┌─ Available data
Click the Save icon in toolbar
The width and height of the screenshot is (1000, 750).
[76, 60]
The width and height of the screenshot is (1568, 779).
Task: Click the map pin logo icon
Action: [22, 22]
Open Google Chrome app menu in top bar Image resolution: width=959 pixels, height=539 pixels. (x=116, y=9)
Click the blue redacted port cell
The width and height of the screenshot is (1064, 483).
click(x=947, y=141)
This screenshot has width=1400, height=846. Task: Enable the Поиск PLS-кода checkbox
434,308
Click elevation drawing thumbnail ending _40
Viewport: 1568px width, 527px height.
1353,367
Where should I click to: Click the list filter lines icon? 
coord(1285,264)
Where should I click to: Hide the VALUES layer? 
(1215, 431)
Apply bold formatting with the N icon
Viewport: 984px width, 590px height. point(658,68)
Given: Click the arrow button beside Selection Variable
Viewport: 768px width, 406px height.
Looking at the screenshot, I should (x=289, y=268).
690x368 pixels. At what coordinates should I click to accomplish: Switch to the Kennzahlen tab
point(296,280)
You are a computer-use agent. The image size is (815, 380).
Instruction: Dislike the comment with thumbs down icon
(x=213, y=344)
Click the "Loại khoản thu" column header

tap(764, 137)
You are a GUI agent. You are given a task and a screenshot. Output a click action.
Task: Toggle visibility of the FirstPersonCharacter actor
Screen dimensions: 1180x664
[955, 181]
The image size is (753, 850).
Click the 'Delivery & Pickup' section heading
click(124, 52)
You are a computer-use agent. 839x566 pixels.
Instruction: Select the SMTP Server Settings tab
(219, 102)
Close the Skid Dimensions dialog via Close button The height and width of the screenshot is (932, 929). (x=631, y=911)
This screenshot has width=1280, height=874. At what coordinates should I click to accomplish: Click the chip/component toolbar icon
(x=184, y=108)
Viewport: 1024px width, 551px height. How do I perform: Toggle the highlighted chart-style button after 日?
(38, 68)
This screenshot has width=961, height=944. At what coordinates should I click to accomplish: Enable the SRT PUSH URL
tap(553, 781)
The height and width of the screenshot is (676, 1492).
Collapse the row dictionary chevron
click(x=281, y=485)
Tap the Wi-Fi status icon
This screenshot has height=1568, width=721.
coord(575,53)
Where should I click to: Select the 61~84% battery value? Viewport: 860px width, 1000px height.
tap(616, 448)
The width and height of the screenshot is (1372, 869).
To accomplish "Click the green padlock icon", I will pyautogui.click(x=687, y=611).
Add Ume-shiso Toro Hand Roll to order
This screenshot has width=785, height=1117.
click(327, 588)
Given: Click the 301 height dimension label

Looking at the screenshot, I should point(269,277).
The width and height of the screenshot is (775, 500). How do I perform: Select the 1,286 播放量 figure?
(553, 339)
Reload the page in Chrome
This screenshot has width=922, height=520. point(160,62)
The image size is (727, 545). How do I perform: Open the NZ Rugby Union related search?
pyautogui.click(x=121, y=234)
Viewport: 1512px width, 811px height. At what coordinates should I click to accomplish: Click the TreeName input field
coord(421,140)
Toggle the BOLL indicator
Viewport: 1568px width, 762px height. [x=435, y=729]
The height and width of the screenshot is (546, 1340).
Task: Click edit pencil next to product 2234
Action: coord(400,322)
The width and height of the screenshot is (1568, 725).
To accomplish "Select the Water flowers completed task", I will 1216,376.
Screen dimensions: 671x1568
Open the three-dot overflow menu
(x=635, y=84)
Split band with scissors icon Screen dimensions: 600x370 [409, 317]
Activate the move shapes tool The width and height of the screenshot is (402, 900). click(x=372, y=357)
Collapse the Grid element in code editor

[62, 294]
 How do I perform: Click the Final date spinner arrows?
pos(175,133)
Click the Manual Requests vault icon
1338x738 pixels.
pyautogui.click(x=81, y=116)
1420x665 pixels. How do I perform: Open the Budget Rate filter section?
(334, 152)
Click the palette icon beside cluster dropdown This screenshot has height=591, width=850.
└─
**Task instructions**. From the first line to the last, please quote the material above exactly.

**Result**.
Click the Save icon in toolbar
The width and height of the screenshot is (1000, 750).
[76, 60]
The width and height of the screenshot is (1568, 779).
Task: Click the map pin logo icon
Action: [22, 22]
Open Google Chrome app menu in top bar Image resolution: width=959 pixels, height=539 pixels. (x=116, y=9)
Click the blue redacted port cell
The width and height of the screenshot is (1064, 483).
click(x=947, y=141)
This screenshot has width=1400, height=846. Task: Enable the Поиск PLS-кода checkbox
434,308
Click elevation drawing thumbnail ending _40
Viewport: 1568px width, 527px height.
1353,367
Where should I click to: Click the list filter lines icon? 
coord(1285,264)
Where should I click to: Hide the VALUES layer? 
(1215, 431)
Apply bold formatting with the N icon
Viewport: 984px width, 590px height. point(658,68)
Given: Click the arrow button beside Selection Variable
Viewport: 768px width, 406px height.
Looking at the screenshot, I should (x=289, y=268).
690x368 pixels. At what coordinates should I click to accomplish: Switch to the Kennzahlen tab
point(296,280)
You are a computer-use agent. The image size is (815, 380).
Instruction: Dislike the comment with thumbs down icon
(x=213, y=344)
Click the "Loại khoản thu" column header

tap(764, 137)
You are a GUI agent. You are given a task and a screenshot. Output a click action.
Task: Toggle visibility of the FirstPersonCharacter actor
Screen dimensions: 1180x664
[955, 181]
The image size is (753, 850).
Click the 'Delivery & Pickup' section heading
click(124, 52)
You are a computer-use agent. 839x566 pixels.
Instruction: Select the SMTP Server Settings tab
(219, 102)
Close the Skid Dimensions dialog via Close button The height and width of the screenshot is (932, 929). (x=631, y=911)
This screenshot has width=1280, height=874. At what coordinates should I click to accomplish: Click the chip/component toolbar icon
(x=184, y=108)
Viewport: 1024px width, 551px height. How do I perform: Toggle the highlighted chart-style button after 日?
(38, 68)
This screenshot has width=961, height=944. At what coordinates should I click to accomplish: Enable the SRT PUSH URL
tap(553, 781)
The height and width of the screenshot is (676, 1492).
Collapse the row dictionary chevron
click(x=281, y=485)
Tap the Wi-Fi status icon
This screenshot has height=1568, width=721.
coord(575,53)
Where should I click to: Select the 61~84% battery value? Viewport: 860px width, 1000px height.
tap(616, 448)
The width and height of the screenshot is (1372, 869).
To accomplish "Click the green padlock icon", I will pyautogui.click(x=687, y=611).
Add Ume-shiso Toro Hand Roll to order
This screenshot has width=785, height=1117.
click(327, 588)
Given: Click the 301 height dimension label

Looking at the screenshot, I should point(269,277).
The width and height of the screenshot is (775, 500). How do I perform: Select the 1,286 播放量 figure?
(553, 339)
Reload the page in Chrome
This screenshot has width=922, height=520. point(160,62)
The image size is (727, 545). How do I perform: Open the NZ Rugby Union related search?
pyautogui.click(x=121, y=234)
Viewport: 1512px width, 811px height. At what coordinates should I click to accomplish: Click the TreeName input field
coord(421,140)
Toggle the BOLL indicator
Viewport: 1568px width, 762px height. [x=435, y=729]
The height and width of the screenshot is (546, 1340).
Task: Click edit pencil next to product 2234
Action: coord(400,322)
The width and height of the screenshot is (1568, 725).
To accomplish "Select the Water flowers completed task", I will 1216,376.
Screen dimensions: 671x1568
Open the three-dot overflow menu
(x=635, y=84)
Split band with scissors icon Screen dimensions: 600x370 [409, 317]
Activate the move shapes tool The width and height of the screenshot is (402, 900). click(x=372, y=357)
Collapse the Grid element in code editor

[62, 294]
 How do I perform: Click the Final date spinner arrows?
pos(175,133)
Click the Manual Requests vault icon
1338x738 pixels.
pyautogui.click(x=81, y=116)
1420x665 pixels. How do I perform: Open the Budget Rate filter section?
(334, 152)
Click the palette icon beside cluster dropdown This screenshot has height=591, width=850.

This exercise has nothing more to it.